→ **PASSAGE GIVEN**:
• • • • •

# Test analysis e KNN

The basic element of an NLP pipeline:
- Word tokenization;
- Identifying stop words;
- Stemming;
- Lemmatization;
- POS tagging;
- NER tagging;
- Sentence segmentation.
- The Bag Of Words (BOW) representation;
- Text classificaiton.

### 1. Text processing Base

In [1]:
import spacy

nlp = spacy.load('en_core_web_sm')

words = [t.text for t in nlp.vocab]

doc = nlp("Let's go to N.Y.!") # aggiorna anche le parole in nlp
print(doc)

words2 = [t.text for t in nlp.vocab]
print(set(words2) - set(words)) # stampa le parole che sono state aggiunte durante il processing

Let's go to N.Y.!
{'go', 'to', '!'}


### 1.1 Tokenization

In [2]:
for i,token in enumerate(doc):
    print(f'Token {i+1} -> {token}')

Token 1 -> Let
Token 2 -> 's
Token 3 -> go
Token 4 -> to
Token 5 -> N.Y.
Token 6 -> !


### 1.2 Stemming

In [3]:
import nltk
from nltk.stem.porter import *

p_stemmer = PorterStemmer()
words = ['go', 'goes', 'went', 'wish', 'wishes', 'wished', 'runner', 'ran', 'running']

for w in words:
    print(f"{w} -> {p_stemmer.stem(w)}")

• • • • •

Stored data
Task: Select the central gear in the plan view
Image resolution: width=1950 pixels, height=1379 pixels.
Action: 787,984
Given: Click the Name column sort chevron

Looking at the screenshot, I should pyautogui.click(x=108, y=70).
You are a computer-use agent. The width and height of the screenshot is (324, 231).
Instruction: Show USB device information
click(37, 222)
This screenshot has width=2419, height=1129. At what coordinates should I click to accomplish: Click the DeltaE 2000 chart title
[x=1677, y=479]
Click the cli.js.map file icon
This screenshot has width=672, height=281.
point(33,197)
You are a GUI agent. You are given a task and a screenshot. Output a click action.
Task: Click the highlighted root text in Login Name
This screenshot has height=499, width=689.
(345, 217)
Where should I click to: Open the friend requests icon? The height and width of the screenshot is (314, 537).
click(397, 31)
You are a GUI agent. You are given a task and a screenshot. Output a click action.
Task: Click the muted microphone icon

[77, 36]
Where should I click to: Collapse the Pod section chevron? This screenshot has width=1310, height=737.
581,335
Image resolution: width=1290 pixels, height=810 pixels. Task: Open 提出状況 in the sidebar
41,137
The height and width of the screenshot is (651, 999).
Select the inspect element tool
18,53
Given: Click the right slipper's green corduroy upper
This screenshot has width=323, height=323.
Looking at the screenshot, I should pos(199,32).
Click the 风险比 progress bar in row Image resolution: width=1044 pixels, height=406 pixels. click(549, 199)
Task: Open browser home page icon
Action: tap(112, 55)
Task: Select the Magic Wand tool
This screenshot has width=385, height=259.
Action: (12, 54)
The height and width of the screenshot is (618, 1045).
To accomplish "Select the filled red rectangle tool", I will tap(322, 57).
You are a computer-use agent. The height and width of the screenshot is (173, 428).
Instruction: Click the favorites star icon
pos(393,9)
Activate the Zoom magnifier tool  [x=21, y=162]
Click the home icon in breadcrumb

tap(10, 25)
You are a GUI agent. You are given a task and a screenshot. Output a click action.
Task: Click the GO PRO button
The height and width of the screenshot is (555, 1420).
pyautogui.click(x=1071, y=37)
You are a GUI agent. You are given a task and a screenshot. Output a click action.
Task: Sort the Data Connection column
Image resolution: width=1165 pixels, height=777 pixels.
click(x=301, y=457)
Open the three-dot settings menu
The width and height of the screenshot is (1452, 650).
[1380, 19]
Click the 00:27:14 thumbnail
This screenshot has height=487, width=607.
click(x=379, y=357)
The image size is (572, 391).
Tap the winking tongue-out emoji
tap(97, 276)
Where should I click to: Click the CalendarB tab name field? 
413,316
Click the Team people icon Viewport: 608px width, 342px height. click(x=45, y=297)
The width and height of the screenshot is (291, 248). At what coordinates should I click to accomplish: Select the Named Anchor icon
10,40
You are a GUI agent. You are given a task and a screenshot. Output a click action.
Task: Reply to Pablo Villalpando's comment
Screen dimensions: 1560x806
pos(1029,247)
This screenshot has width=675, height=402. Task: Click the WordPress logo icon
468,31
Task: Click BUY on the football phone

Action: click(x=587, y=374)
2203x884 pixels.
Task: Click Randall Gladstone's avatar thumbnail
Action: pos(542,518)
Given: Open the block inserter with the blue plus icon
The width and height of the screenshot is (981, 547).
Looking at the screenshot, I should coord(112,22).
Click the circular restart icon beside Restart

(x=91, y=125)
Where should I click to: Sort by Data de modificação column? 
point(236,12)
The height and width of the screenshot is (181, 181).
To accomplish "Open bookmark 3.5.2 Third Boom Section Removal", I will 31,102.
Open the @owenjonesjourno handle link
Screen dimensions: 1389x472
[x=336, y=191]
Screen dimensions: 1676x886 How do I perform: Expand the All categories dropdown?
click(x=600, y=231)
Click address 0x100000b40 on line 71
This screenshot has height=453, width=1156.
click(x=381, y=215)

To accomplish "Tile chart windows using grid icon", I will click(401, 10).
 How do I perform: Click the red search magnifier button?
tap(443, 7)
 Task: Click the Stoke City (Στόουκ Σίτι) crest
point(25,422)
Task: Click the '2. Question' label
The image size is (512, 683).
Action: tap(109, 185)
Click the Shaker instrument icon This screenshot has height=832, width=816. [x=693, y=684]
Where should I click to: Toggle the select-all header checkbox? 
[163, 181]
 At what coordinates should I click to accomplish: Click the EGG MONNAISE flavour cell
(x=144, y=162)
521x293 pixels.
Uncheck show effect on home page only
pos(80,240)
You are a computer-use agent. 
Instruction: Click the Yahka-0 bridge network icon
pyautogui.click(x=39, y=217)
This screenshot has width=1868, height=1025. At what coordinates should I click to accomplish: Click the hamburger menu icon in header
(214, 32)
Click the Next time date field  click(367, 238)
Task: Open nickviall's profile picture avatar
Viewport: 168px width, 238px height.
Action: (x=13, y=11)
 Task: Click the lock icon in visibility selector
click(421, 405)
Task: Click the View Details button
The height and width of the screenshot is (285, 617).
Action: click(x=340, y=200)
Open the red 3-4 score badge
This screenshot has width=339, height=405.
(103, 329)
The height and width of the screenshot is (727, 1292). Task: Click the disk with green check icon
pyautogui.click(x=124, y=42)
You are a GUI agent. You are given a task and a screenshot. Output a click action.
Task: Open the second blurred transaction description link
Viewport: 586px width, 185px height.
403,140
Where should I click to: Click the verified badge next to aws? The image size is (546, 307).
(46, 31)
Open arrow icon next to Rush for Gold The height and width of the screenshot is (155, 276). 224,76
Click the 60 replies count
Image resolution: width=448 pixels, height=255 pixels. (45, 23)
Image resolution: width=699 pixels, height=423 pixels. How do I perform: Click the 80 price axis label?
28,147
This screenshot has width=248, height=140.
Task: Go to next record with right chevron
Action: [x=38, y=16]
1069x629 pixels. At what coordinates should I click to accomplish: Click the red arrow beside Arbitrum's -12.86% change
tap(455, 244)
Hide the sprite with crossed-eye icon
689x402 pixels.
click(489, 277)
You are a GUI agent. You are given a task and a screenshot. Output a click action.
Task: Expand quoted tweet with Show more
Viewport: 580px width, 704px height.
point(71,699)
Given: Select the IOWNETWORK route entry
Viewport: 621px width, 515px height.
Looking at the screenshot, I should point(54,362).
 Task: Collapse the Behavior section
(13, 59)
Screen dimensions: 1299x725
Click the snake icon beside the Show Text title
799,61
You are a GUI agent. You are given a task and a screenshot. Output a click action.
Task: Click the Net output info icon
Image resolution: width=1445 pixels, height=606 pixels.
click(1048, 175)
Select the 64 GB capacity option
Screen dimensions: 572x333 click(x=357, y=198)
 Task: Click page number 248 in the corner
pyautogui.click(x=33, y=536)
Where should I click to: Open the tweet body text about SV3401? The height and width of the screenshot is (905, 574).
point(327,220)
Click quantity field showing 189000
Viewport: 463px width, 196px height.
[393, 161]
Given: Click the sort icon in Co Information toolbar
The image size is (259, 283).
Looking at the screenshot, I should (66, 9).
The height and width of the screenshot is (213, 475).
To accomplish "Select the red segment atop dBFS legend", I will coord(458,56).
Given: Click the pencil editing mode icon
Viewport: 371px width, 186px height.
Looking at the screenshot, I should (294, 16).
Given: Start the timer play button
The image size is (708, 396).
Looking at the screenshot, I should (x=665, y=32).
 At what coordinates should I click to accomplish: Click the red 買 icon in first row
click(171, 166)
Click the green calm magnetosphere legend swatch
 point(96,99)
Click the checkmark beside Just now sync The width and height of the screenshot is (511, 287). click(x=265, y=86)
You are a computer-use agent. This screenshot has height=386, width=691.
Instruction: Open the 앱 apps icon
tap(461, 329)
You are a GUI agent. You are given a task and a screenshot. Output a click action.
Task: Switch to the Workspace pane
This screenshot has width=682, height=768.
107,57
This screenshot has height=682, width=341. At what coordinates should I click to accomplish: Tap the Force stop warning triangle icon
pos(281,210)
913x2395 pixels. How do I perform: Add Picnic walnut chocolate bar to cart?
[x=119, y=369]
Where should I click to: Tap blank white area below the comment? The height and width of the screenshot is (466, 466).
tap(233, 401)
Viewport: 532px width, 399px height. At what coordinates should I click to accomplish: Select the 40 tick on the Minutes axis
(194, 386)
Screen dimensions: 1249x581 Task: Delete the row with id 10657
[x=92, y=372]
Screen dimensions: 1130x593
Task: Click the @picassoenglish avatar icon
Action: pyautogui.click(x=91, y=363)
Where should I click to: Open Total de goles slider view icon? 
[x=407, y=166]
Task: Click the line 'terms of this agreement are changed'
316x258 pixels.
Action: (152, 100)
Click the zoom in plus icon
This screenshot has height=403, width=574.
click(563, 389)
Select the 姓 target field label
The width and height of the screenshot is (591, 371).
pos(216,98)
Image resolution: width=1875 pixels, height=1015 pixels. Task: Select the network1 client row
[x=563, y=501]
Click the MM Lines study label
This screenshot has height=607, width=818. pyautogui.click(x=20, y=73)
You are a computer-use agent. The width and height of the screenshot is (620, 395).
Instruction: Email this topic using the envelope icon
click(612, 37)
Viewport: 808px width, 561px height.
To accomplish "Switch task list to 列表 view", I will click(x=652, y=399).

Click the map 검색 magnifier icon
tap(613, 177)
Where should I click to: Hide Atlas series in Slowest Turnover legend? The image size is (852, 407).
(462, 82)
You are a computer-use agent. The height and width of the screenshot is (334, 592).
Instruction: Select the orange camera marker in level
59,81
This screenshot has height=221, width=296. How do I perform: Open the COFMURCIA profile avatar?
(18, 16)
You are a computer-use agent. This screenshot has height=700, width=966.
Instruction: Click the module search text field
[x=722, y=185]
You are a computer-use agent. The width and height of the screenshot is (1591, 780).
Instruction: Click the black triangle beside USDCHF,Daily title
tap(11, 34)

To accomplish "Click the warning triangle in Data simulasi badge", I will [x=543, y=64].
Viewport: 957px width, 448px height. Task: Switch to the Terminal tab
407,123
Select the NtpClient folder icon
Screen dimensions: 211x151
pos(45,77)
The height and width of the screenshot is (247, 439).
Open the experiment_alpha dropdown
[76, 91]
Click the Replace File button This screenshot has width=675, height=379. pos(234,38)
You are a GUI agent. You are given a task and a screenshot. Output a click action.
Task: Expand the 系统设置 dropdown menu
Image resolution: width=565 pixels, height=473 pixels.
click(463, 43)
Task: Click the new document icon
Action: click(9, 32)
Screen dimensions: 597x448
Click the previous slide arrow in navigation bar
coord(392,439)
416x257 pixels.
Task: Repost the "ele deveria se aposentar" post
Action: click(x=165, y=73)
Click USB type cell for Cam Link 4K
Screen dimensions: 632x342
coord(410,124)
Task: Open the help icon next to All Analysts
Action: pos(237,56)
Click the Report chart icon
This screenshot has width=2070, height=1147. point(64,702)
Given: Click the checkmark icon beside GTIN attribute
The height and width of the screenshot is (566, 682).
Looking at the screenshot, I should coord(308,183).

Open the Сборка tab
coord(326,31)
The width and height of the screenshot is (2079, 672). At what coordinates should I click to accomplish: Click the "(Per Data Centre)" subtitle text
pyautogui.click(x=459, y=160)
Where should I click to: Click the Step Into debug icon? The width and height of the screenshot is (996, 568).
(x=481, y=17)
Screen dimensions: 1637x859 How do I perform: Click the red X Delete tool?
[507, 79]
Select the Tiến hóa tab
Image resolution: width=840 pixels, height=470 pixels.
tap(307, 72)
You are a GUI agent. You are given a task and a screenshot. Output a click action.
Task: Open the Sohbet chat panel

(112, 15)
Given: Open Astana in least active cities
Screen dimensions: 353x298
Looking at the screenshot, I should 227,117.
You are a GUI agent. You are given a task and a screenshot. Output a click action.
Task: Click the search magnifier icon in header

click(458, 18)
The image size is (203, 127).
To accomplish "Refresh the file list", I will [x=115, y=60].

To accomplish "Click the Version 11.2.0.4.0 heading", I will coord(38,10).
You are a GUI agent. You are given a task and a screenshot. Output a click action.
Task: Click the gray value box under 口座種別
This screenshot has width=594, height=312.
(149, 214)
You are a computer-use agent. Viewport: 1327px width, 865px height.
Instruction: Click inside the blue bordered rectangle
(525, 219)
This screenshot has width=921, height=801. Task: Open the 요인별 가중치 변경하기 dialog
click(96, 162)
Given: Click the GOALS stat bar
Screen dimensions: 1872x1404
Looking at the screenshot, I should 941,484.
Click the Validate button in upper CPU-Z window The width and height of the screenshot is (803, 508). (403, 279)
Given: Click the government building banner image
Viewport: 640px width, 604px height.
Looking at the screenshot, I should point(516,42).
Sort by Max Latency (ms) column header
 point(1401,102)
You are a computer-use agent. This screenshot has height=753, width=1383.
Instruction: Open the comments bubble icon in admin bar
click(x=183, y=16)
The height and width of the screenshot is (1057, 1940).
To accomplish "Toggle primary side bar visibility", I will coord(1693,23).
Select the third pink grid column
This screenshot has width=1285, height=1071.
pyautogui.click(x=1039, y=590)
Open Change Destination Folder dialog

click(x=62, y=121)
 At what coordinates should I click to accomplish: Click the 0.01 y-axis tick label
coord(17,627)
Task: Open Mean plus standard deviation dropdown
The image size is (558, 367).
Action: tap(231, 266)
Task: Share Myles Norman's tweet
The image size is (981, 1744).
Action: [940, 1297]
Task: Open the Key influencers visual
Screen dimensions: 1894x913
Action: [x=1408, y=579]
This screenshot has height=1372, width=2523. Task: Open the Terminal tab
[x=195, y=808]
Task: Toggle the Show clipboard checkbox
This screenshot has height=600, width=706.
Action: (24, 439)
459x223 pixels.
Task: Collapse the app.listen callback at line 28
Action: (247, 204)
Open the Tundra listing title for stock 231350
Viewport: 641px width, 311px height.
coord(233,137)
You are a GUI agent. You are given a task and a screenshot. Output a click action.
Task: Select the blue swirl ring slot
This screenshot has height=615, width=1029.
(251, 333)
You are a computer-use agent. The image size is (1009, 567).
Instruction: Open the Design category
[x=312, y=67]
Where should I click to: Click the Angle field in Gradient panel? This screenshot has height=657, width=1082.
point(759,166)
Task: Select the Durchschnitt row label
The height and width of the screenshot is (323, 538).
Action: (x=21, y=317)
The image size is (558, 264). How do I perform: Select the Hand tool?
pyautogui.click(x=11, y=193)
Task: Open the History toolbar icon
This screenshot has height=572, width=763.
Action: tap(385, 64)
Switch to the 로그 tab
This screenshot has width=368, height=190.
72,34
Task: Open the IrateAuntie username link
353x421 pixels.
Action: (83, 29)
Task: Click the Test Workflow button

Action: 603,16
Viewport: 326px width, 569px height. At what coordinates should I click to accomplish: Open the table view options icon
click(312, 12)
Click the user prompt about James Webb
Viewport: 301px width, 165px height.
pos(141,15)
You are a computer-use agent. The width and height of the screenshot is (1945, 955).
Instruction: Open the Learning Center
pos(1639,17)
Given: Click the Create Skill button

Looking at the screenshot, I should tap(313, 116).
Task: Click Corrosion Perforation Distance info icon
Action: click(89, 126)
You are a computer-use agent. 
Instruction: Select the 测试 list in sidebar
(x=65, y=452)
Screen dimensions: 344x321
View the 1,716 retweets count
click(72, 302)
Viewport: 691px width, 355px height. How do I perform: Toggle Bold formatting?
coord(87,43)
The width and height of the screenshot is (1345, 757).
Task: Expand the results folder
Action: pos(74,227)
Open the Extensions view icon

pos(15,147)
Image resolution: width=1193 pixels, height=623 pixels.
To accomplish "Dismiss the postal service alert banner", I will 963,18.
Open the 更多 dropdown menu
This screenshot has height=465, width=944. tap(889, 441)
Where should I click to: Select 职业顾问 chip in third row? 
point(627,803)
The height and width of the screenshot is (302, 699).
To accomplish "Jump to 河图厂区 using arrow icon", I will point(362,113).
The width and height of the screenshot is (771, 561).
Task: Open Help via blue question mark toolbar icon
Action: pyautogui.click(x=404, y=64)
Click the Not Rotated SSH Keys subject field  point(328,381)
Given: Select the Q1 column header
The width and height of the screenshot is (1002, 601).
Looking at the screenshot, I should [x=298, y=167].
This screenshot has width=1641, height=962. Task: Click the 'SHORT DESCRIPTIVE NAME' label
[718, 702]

• • • • •

→ **REQUIREMENTS**:
• 1. In the NLP notebook, which model name is passed to spacy.load?
• 2. Please rewrite the rows starting at "Given: Start the timer play button" and ending at "tap(461, 329)", replacing "timer" with "stopwatch" and leaving everything else unchanged.

→ **RESPONSES**:
• 1. 'en_core_web_sm'

• 2.
Given: Start the stopwatch play button
The image size is (708, 396).
Looking at the screenshot, I should (x=665, y=32).
 At what coordinates should I click to accomplish: Click the red 買 icon in first row
click(171, 166)
Click the green calm magnetosphere legend swatch
 point(96,99)
Click the checkmark beside Just now sync The width and height of the screenshot is (511, 287). click(x=265, y=86)
You are a computer-use agent. This screenshot has height=386, width=691.
Instruction: Open the 앱 apps icon
tap(461, 329)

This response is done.